As it was a last-minute decision (literally I booked the tickets two days before the departure) and my main goal was for Nina and my family/extended family to spend some time together, I didn’t plan much. It turned out to be the best plan.
Nina’s Mandarin really took off during the trip. Prior to our trip, her Mandarin was not as strong as her French – she understood all that I said but would reply in French most of time. Why? Because she heard much more French than Mandarin (double at least) at that time. (side note: so quantity does matter.)During the first week in China, I noticed her Mandarin vocabulary started to increase. By Week two, she was speaking Mandarin 99% of time, although still with some interesting accent (like the accent of an adult foreigner speaking Mandarin 🙂 Could she have picked up from her dad?). Immersion is very powerful!
I was really relieved when Nina spent some time with her grandmother and grand-auntie and great grandmother, without drama. After her dramatic (or traumatic) experience with daycare after our RTW, she became so clingy to us, ALL THE TIME, and the whole family became so exhausted. It became so worrying for us that she would never be able to adapt to a new environment without us. I knew that we had to first make a new environment / new person feel safe to Nina before she would even attempt to interact with the rest of the world. But we couldn’t really try in Sydney as we don’t have any extended family around and we don’t want to traumatize our friends. So in Ningbo, after a few days living with my mum/sister’s family, I knew that she was becoming comfortable. Then one day I told Nina that I had to go out to buy something and she would stay with Waipo (grandmother), and I will return shortly. She nodded her head. I expected some change of mind when I reached out to the front door … She went to the door too … But just to open the door for me! I left. And went back after an hour or so, hearing that she was happy all the time.
We then went even further. I decided it was a great opportunity for me, and for Nina, to spend a night apart. I went to spend some much-needed ‘me’ time with a dear friend in a heavenly city of Hangzhou (1.5hours train away), and Nina stayed behind with my mum and auntie’s family. It turned out to be just uneventful, for Nina – the best I could ask! Although I attribute some of the credit to the mental preparation I did with Nina (I described to her multiple times exactly what would happen during that day and the night), I know in my heart that Nina is also learning how to respond to a world without her parents. It’s so reassuring.

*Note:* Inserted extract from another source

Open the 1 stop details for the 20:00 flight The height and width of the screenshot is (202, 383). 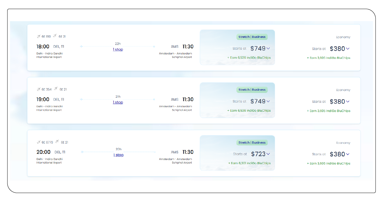tap(118, 155)
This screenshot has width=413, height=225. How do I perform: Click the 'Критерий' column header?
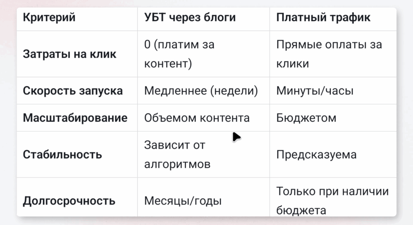49,18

Throughout the trip, I was also a bit surprised by some of the differences in adults’ approach to children (It never became so obvious to me). In Sydney, whenever an adult wants to offer some food (fruits, candy, etc), he/she will ask the parents first if it’s ok to do so. In China, however, people just offer it. They mean well of course – they are trying to be nice to kids. Sometimes I would say no (for various reason, for example I don’t want Nina to eat candy all day long), that person would actually insist and even try harder for Nina to accept. Most of time I just couldn’t bring myself to say no. To say no is really hard – it could be interpreted as disrespect, causing the other to lose face, or simply being rude. To say no all day is exhausting. Juice? Chocolate? Fruits? Candy? Biscuit? Nuts? Cake? Coconut juice? Popcorn? Beef jerky? So after a few days, I just decided to give up on Nina’s normal meal & tea time routine, and leave her appetite to be guided by her desire, for as long as we were there! She ate an incredible amount of things … fortunately she still loved her meal.
Nina was a constant source of interest for passers-by when we were out and about. There was no single day passing without me having to answer the question ‘oh is she a mix? where is her father from?’.
Despite the cold weather in general, we were lucky to have a few rather warm days and even blue sky (!), and we made the most of it: visited a few beautiful wood-structured old mansions, a 5-century-old private library (one of the oldest surviving libraries of this kind in the world), climbing a mountain, seeing one of the biggest (and perhaps most chaotic) fishing port in action. And of course, we had MANY banquets, and banquets, and banquets.
Most important of all, Nina and I got to spend a lot of time with my family including my grandmother of 92. It’s really a blessing.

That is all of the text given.